"Aren't you getting away from the point a little?" he asked, baffled and confused, as he often was, by her measured decisiveness.

"It seems to me that I am on the point.—The point is that she cared so little about him—in either way."

This was what he had foreseen that she would think.

"The point is that she cares so much for you," he ventured his conviction, fixing his eyes, oddly deepened with this, his deepest appeal, upon her.

But Imogen, as though it were a bait thrown out and powerless to allure, slid past it.

"To gain things we must work for them. It's not by merely caring, yielding, that one wins one's rights. Mama is a very 'sweet, warm, harmless' person; I see that as well as you do, Jack." So she put him in his place and he could only wonder if he had any right to feel so angry.

The preparations for the new tableau were at once begun and a few days after their last uncomfortable encounter, Jack and Imogen were again together, in happier circumstances it seemed, for Imogen, standing in the library while her mother adjusted her folds and draperies, could but delight a lover's eye.
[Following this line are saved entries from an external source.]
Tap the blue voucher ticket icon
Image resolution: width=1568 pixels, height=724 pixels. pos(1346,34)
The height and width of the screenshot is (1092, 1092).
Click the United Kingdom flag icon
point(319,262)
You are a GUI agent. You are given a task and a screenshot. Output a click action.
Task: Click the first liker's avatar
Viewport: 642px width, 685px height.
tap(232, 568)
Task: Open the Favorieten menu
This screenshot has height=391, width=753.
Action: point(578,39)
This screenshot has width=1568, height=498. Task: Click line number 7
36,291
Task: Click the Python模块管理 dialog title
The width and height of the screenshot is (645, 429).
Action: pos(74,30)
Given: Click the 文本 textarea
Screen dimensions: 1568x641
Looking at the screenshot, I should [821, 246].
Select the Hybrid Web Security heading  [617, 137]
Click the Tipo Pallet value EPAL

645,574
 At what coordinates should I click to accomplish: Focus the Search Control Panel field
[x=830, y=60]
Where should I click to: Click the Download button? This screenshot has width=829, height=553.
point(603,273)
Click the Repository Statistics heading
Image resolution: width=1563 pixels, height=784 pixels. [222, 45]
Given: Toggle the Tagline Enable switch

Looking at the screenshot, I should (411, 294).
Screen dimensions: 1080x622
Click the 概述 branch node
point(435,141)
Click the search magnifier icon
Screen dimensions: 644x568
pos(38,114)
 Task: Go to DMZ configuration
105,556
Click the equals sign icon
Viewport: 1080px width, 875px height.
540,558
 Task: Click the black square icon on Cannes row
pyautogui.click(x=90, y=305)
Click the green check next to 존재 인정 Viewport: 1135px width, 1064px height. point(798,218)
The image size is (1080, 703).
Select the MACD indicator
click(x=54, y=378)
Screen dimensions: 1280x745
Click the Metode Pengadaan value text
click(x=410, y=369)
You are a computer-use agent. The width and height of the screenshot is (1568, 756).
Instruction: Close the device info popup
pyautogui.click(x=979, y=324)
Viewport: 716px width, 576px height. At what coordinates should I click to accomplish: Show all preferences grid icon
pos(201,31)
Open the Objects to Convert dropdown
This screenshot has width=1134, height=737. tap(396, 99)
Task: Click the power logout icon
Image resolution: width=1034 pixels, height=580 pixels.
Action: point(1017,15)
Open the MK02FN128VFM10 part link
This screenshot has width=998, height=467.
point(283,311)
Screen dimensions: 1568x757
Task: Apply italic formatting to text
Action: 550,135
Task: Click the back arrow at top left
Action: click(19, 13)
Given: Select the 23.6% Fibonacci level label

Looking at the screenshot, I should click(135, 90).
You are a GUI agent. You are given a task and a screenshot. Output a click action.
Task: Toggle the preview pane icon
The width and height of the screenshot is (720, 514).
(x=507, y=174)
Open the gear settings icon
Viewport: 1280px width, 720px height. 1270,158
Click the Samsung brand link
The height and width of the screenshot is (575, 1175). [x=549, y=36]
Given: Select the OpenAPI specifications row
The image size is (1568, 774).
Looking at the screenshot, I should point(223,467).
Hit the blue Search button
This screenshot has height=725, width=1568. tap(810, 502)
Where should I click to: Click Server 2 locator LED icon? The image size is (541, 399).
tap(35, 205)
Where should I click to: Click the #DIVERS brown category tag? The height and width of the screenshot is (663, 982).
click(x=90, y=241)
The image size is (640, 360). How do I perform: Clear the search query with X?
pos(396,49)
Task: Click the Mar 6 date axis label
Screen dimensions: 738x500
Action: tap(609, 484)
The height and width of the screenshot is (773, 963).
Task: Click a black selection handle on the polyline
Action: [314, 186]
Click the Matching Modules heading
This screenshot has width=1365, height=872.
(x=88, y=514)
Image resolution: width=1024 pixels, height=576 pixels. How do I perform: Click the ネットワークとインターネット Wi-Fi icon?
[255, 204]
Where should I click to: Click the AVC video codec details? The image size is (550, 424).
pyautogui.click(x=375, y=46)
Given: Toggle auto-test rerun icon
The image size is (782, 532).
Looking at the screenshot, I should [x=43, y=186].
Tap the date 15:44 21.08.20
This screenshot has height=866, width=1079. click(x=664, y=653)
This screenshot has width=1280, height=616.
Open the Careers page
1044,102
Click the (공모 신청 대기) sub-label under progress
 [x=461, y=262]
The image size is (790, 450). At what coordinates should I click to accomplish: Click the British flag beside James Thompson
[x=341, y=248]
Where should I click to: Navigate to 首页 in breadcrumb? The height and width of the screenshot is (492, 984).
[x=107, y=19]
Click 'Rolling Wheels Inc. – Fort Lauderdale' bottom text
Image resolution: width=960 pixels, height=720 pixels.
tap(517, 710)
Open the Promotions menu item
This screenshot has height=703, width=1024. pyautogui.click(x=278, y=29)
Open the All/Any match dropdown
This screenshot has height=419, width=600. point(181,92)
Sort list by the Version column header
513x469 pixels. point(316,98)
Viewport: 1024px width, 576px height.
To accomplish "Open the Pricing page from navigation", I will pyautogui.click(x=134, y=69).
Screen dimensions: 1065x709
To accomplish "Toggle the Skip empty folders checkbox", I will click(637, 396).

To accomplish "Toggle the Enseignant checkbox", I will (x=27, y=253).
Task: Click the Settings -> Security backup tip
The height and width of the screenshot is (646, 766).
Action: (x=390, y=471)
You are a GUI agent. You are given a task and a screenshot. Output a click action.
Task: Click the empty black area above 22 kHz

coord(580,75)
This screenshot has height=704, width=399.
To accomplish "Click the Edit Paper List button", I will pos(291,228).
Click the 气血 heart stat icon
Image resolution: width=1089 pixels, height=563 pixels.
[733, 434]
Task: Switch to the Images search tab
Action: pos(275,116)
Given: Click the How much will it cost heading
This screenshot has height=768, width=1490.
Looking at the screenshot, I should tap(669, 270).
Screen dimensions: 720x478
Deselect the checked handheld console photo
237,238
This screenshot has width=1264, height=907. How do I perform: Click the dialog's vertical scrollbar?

Mary, also on view, in her handmaiden array,—Mary's part was a small one in the picture of the restored Alcestis,—sat gazing in admiration, and Jack walked about mother and daughter with suggestion and comment.

"It's perfect, quite perfect," he declared, "that warm, soft white; and you have done it most beautifully, Mrs. Upton. You are a wonderful costumière."

"Isn't my chlamys a darling?" said Valerie happily from below, where she knelt to turn a hem.

"Mama won't let us forget that chlamys," Imogen said, casting a look of amusement upon her mother. "She is so deliciously vain about it." Imogen was feeling a thrill of confidence and hope. Jack's eyes, as they rested upon her, had shown the fondest admiration. She was in the humor, so rare with her of late, of gaiety and light assurance. And she thirsted for words of praise and delight from Jack.